Oh, and all three got major blowback from a home nation that apparently doesn't take well to Internet hijinks.
Now, we could use this space to debate whether or not the outrage has merit, but we have that conversation every time an athlete makes a fool of him or herself. Quite frankly, it's a bit tired.
So let's take a different tack and ask a different question.
How should Olympic athletes approach social media?
I say Olympic athletes, in particular, because they operate on a different fame cycle than most other athletes.
Most athletes build their followings year-to-year, ebbing and flowing a bit with the seasons but generally maintaining a regular public presence.
Not Olympians. They get roughly three months on either side of the Summer Games to make a crossover impression.

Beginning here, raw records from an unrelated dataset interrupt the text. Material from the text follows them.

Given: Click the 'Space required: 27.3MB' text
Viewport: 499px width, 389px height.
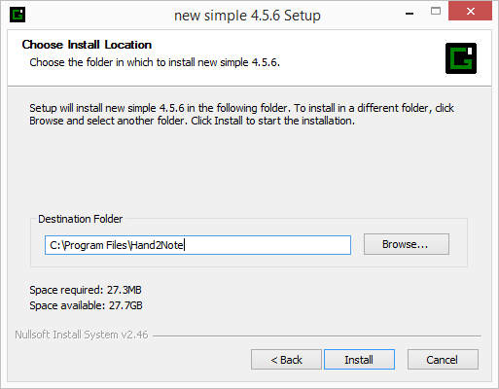Looking at the screenshot, I should (x=86, y=290).
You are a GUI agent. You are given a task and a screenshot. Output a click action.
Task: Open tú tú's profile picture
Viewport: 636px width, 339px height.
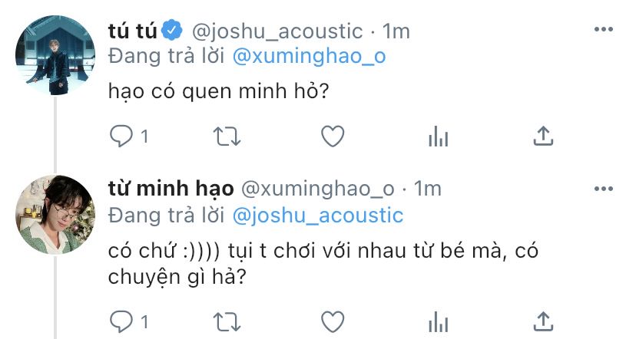coord(55,55)
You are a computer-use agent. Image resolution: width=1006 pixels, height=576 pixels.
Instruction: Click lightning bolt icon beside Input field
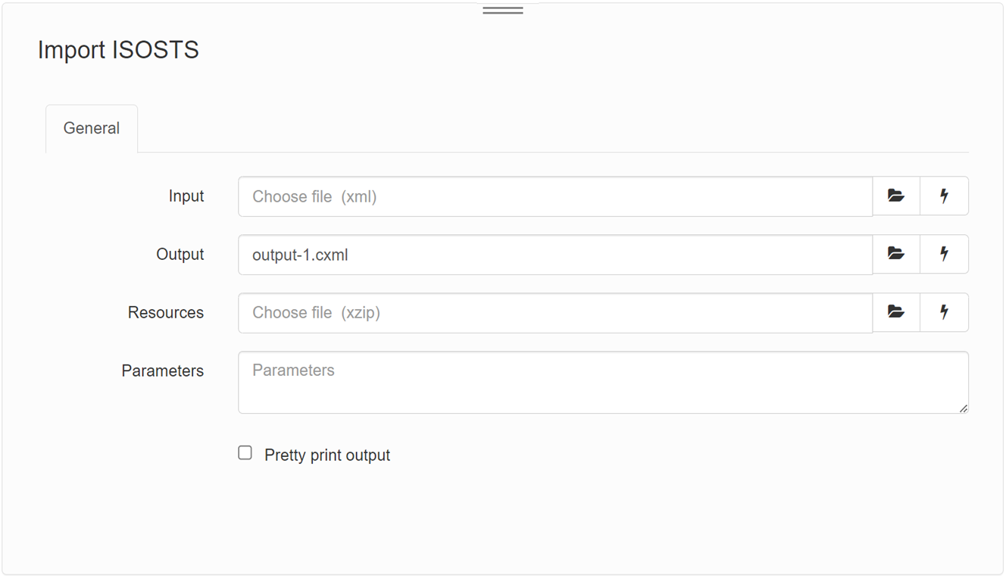click(x=944, y=196)
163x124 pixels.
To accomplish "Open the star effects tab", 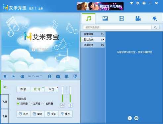I will [154, 19].
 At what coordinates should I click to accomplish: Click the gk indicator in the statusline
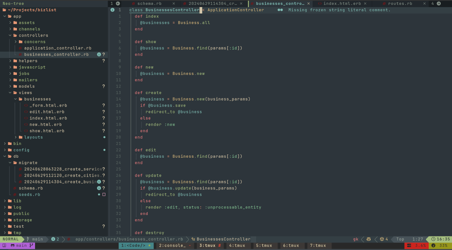[355, 239]
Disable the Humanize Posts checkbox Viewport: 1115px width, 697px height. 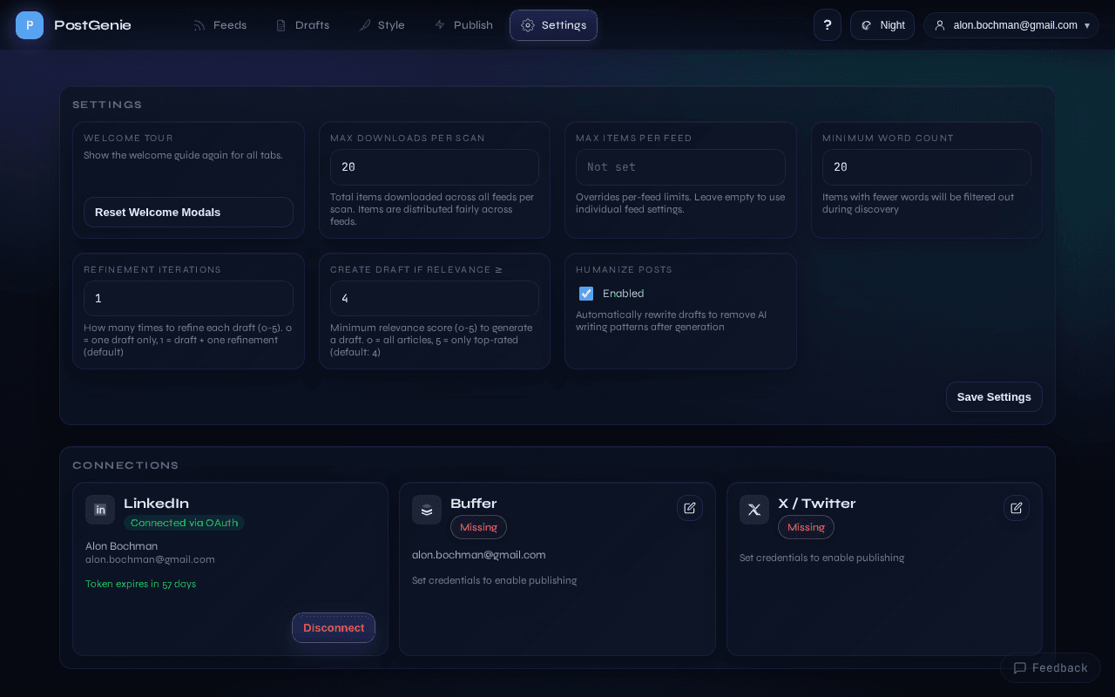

That six-month window is critical, not just in how they're viewed as an athlete, but how they're remembered as a person—if they're remembered at all.
And by extension, this quadrennial ripple in time can have a lasting effect on an Olympic athlete's long-term financial prognosis. Fortunes can be made and lost over a few months of blitz marketing.
You can imagine the pressure on Olympic athletes to build their Twitter followings or promote their Facebook accounts in this make-or-break window.
I've had Olympic athletes—accomplished, significant Olympic athletes—break off an interview answer mid-sentence and ask that I—an un-accomplished, insignificant Olympic writer—remember to plug their Twitter accounts in my story.
Those little numbers next to a Twitter avatar? They matter. In a big way.
But the Olympic athlete also needs to balance attention-hording with common sense, and in both cases, our Australian brethren seem to have lost sight of that imperative.
Remember, it's not really about what you find offensive or what you find innocent. It's about what other people think, and that isn't a reference to the majority. A strong-willed minority view can be just as damaging.
And if any post risks offending a critical mass—which, for clarity's sake, we'll define as five percent of the population—nix it. There's always a more palatable, creative, enlightening post around the corner.
Stephanie Rice should know that. All Olympic athletes should know that.
The six-month Olympic window is too important to risk.
Interact with fans. Promote your brand. But above all, play it safe.